**Problem details**: Given the material below, repeat exactly the lines from the one containing "Task: Expand the Park Residence site selector" through the final line, and nothing else.
─── Provided entries ───
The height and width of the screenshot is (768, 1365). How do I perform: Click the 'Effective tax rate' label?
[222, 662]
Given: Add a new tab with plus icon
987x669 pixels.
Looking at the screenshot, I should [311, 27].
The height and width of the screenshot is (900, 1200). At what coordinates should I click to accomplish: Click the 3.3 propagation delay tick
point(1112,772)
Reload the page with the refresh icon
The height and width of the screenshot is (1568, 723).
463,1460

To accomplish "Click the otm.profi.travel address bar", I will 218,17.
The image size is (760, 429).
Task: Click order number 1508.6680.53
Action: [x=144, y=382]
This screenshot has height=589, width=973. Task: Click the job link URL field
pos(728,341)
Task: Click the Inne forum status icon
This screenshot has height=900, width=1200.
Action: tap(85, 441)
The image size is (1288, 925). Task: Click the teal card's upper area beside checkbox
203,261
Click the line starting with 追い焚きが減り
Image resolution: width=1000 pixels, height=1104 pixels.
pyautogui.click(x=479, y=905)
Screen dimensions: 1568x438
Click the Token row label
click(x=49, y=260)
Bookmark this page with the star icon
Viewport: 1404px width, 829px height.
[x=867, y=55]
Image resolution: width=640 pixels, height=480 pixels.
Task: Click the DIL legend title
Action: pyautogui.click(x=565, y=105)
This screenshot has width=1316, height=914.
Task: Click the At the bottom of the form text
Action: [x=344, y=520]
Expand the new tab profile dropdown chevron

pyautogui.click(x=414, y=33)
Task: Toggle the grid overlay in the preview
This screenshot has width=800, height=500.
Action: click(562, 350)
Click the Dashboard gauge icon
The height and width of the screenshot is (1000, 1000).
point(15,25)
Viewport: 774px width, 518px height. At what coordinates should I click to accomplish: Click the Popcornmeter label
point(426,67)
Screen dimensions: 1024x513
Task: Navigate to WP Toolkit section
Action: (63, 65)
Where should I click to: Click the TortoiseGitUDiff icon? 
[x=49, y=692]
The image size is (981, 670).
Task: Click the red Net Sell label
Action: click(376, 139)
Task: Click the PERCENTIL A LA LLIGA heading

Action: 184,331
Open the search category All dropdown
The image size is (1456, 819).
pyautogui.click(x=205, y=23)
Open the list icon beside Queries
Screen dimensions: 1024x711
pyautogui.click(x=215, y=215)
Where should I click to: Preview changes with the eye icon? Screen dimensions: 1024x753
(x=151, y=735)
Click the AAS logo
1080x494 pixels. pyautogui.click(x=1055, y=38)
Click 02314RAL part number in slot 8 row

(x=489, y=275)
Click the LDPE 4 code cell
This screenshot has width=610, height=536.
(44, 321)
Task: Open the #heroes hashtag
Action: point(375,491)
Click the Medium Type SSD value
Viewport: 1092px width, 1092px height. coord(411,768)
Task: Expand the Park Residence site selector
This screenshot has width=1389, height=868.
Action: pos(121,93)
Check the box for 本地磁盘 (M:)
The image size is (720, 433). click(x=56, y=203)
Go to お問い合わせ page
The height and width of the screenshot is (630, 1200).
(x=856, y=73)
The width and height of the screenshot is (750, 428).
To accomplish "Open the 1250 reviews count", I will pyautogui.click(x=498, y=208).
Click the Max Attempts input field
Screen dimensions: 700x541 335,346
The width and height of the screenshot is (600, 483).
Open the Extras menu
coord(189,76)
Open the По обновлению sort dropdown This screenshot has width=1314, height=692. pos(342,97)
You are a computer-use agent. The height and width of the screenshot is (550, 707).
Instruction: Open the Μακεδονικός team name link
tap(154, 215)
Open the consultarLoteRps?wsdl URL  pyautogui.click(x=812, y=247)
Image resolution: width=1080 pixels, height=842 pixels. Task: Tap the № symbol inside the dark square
───
**Reply**:
Task: Expand the Park Residence site selector
This screenshot has width=1389, height=868.
Action: pos(121,93)
Check the box for 本地磁盘 (M:)
The image size is (720, 433). click(x=56, y=203)
Go to お問い合わせ page
The height and width of the screenshot is (630, 1200).
(x=856, y=73)
The width and height of the screenshot is (750, 428).
To accomplish "Open the 1250 reviews count", I will pyautogui.click(x=498, y=208).
Click the Max Attempts input field
Screen dimensions: 700x541 335,346
The width and height of the screenshot is (600, 483).
Open the Extras menu
coord(189,76)
Open the По обновлению sort dropdown This screenshot has width=1314, height=692. pos(342,97)
You are a computer-use agent. The height and width of the screenshot is (550, 707).
Instruction: Open the Μακεδονικός team name link
tap(154, 215)
Open the consultarLoteRps?wsdl URL  pyautogui.click(x=812, y=247)
Image resolution: width=1080 pixels, height=842 pixels. Task: Tap the № symbol inside the dark square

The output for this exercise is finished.